Reading nothing on his face, I looked instead at his hands. They looked strong but not large. Nimble, as anyone would hope a doctor’s hands would be. On the fourth finger of his left hand was a thick gold ring, worn with age. He never turned or worried at it, as I’d seen many married men do. From this, I assumed he’d been wearing it quite a long time.
“Let me ask you an important question, then. Should you like me to cure you?”
I shrugged.
“There are many cures, many schools of thought. You’re familiar with the benches, of course. Still body, still mind. Have you found that helpful?”
I shook my head slowly from side to side, holding his gaze.
“I see. Well, not everyone does. What do you think of bodily exercise? Should you like to try it?”
What was the right answer? How could I know? At length, I said, “Perhaps.”
He drummed his fingers on the table next to him. “There are other things to try, of course. More specialized. The water cure, for a weak limb. Do you have a part of your body that aches or burns?”
“No.”
“Not for you, then. Another idea. You may have seen Magda Orvieto on your ward?
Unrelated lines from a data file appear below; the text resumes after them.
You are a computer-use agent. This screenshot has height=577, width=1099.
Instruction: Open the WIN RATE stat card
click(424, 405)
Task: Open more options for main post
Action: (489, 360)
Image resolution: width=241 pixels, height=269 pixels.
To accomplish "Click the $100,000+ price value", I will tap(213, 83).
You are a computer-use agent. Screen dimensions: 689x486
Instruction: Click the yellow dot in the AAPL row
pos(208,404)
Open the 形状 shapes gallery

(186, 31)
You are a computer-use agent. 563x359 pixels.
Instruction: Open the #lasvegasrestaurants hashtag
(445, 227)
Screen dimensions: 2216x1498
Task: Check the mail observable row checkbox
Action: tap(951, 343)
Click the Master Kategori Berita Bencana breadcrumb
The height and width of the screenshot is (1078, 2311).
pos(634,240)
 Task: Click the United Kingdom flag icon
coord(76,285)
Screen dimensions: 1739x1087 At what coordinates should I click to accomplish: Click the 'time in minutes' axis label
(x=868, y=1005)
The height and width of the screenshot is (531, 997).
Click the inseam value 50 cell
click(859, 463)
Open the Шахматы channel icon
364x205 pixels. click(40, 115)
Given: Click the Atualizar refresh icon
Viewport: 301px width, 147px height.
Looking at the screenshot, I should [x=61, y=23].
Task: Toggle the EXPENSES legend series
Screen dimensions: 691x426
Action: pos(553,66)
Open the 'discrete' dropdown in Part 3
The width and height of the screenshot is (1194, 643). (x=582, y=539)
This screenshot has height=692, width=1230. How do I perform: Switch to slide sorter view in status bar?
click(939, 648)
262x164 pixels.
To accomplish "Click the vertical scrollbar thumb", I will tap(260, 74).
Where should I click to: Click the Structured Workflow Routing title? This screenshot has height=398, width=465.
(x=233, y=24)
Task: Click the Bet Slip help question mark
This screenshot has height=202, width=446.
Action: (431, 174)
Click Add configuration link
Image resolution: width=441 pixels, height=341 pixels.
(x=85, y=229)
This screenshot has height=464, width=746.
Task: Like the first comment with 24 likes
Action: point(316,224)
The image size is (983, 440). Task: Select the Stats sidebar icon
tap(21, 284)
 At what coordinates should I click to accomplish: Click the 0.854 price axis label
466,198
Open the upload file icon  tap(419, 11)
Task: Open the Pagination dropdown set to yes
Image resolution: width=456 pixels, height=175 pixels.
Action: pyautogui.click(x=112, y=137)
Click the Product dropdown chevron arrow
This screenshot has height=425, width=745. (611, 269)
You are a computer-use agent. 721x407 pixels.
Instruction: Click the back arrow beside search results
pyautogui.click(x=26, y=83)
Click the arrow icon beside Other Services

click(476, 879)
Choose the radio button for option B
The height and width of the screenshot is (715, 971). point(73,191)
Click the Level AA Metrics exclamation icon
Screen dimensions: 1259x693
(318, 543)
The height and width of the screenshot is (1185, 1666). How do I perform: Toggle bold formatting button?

She was treated by a doctor in New York who believes that the root of most insanity is in the mouth. Caused by decay in the teeth, because it’s so close to the brain, you know. So he removed them.”
I recoiled in horror, and from the way his eyes flicked upward to my face, I could tell he had been waiting for exactly that reaction. Had I made a mistake? Would an insane woman have shown no fear when such a terrible thing was threatened? I couldn’t let myself imagine all the possible effects of every answer I did or didn’t give. I couldn’t trust the doctor, but neither could I let my fear of him dictate all my decisions. I needed to pay attention and learn what there was to be learned.
“Be calm. I’m not that kind of doctor,” he said. “This is not that kind of place.”